Cosa serve per raggiungere questo obiettivo? Che tutte le attività economiche strettamente non fondamentali siano bloccate per permettere il massimo contenimento del contagio e la sua adeguata gestione sanitaria, in modo da consentire prima possibile alle bambine e ai bambini di poter riprendere la scuola, la socialità, le attività sportive e culturali, la scoperta del mondo attorno.
Cosa si è fatto invece sinora? Si è permessa la prosecuzione di moltissime attività economiche anche non essenziali – e le tragedie delle zone più industrializzate del paese gridano vendetta – e ci si appresta a permetterne molte altre già ad aprile, dopo che la curva dei contagi ha prodotto leggeri miglioramenti.
Quale sarà la contropartita di queste pericolosissime scelte? Che la segregazione delle bambine e dei bambini, in quanto fascia per essenza non economicamente produttiva, proseguirà a scadenza indefinita.
D’altronde qual è l’ossessivo parametro che determina le scelte nel modello capitalistico e finanziarizzato?
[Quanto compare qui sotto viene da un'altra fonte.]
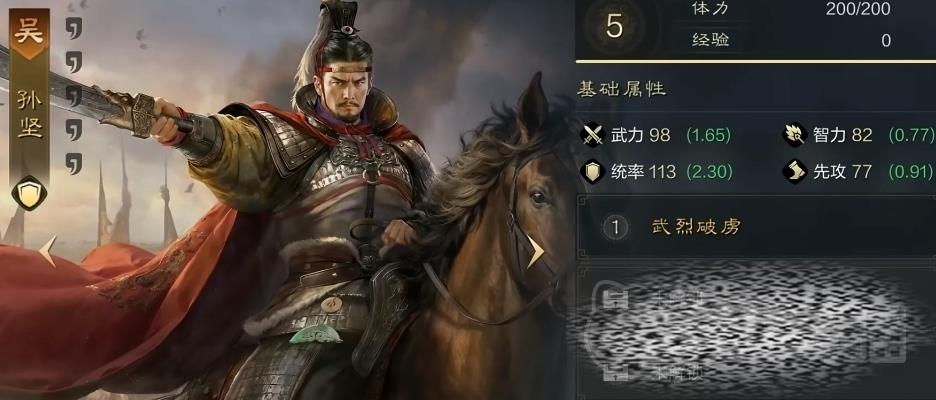Screen dimensions: 936x400
Task: Click the first locked skill slot lock icon
Action: pyautogui.click(x=614, y=299)
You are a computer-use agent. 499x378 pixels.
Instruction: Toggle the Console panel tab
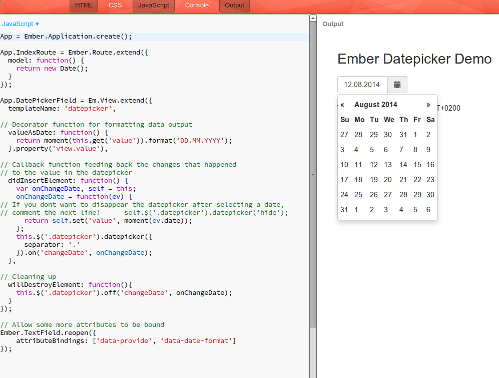[197, 6]
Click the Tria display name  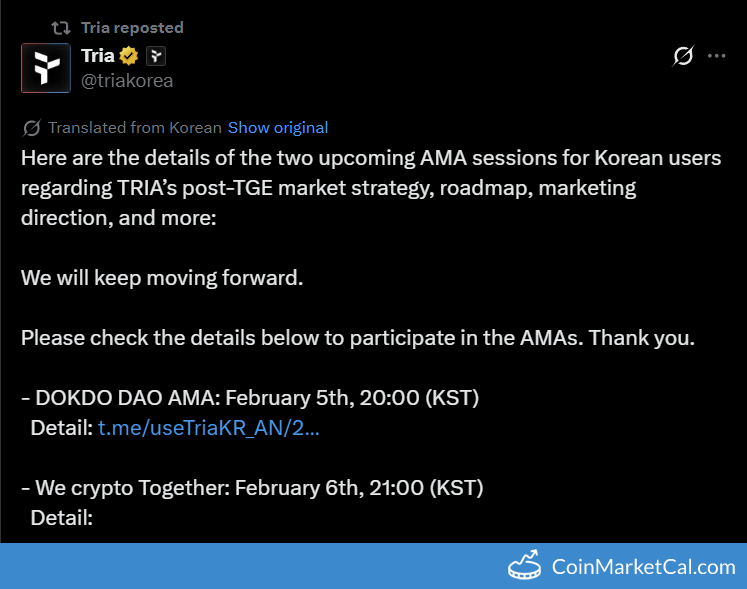(98, 56)
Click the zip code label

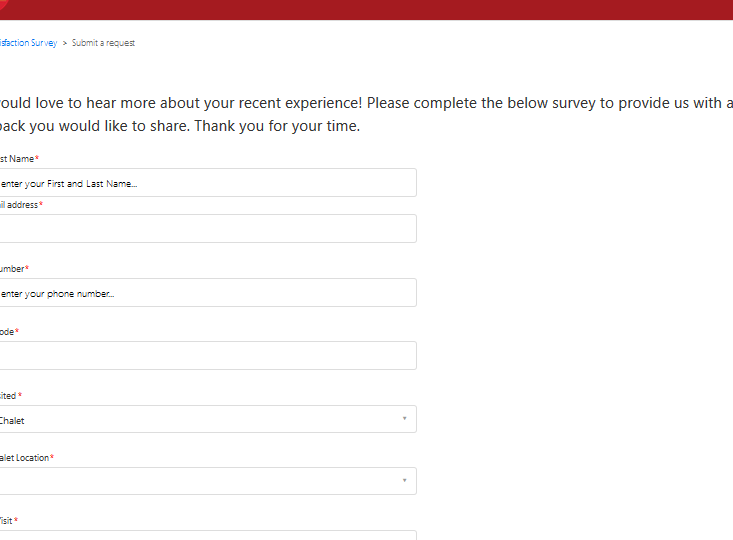[x=7, y=332]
Il rapporto debito/Pil, con il denominatore in veloce precipitazione.
Molti non sanno che, nei conteggi del Pil, il settore pubblico (scuola compresa) figura solo come costo, e, poiché gli insegnanti sono (giustamente) pagati sia che la scuola sia aperta o chiusa, il rientro delle bambine e dei bambini a scuola non modifica alcun elemento del conto economico complessivo.
Ecco perché bambine e bambini possono continuare a stare a casa, mentre lavoratrici e lavoratori sono costretti a diventare carne da macello per la rincorsa del profitto e di qualche decimale di Pil, con cui presentarsi in autunno in Europa.
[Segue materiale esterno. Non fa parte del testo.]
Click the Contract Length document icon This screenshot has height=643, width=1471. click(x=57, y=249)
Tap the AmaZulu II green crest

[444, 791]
Ecco perché la Ministra dell’Istruzione, Lucia Azzolina, può permettersi di dire pubblicamente che con le «classi pollaio» che si ritrova la scuola, il rientro delle bambine e dei bambini non è previsto non solo per la fine di questo anno scolastico (e, fin qui, si può capire), ma inizia ad essere messo in discussione anche per l’avvio del prossimo anno a settembre.
A parte il cinismo di definire “pollai” luoghi nei quali passano (passavano) la maggior parte della loro giornata le nostre bambine e i nostri bambini, di chi è la responsabilità di averle trasformate così, se non dei tagli draconiani alla scuola sull’altare dei vincoli di bilancio e in ossequio alla trappola del debito?
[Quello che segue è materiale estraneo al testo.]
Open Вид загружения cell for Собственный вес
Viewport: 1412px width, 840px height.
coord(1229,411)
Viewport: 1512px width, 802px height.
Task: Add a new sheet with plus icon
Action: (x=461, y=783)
E, ancora, cosa si sta facendo e quali risorse si intendono mettere in campo per permettere il rientro delle bambine e dei bambini a scuola a settembre? Tutto tace, ma intanto fioccano le raccomandazioni affinché i genitori parlino spesso con i loro figli della situazione e li aiutino ad elaborare positivamente quanto sta succedendo.
Mi torna in mente come nei comuni e nelle città venivano usualmente gestiti, negli anni ’90, i picchi di inquinamento da traffico. Allora, i Sindaci facevano affiggere manifesti per le città con scritto “In questi giorni i livelli di inquinamento hanno superato le soglie. Si prega anziani, cardiopatici e bambini di rimanere a casa”. Ovvero, si chiedevano gli arresti domiciliari delle fasce deboli della popolazione per permettere alle fasce forti di continuare a muoversi e a lavorare, producendo inquinamento.
Penso che questo paese sarà cambiato il giorno che verranno affissi manifesti in cui sarà scritto: “In questi giorni i livelli di inquinamento hanno superato le soglie. Si prega le persone in forma e appartenenti alla fascia produttiva di rimanere a casa per permettere ad anziani, cardiopatici e bambini di muoversi liberamente in città”.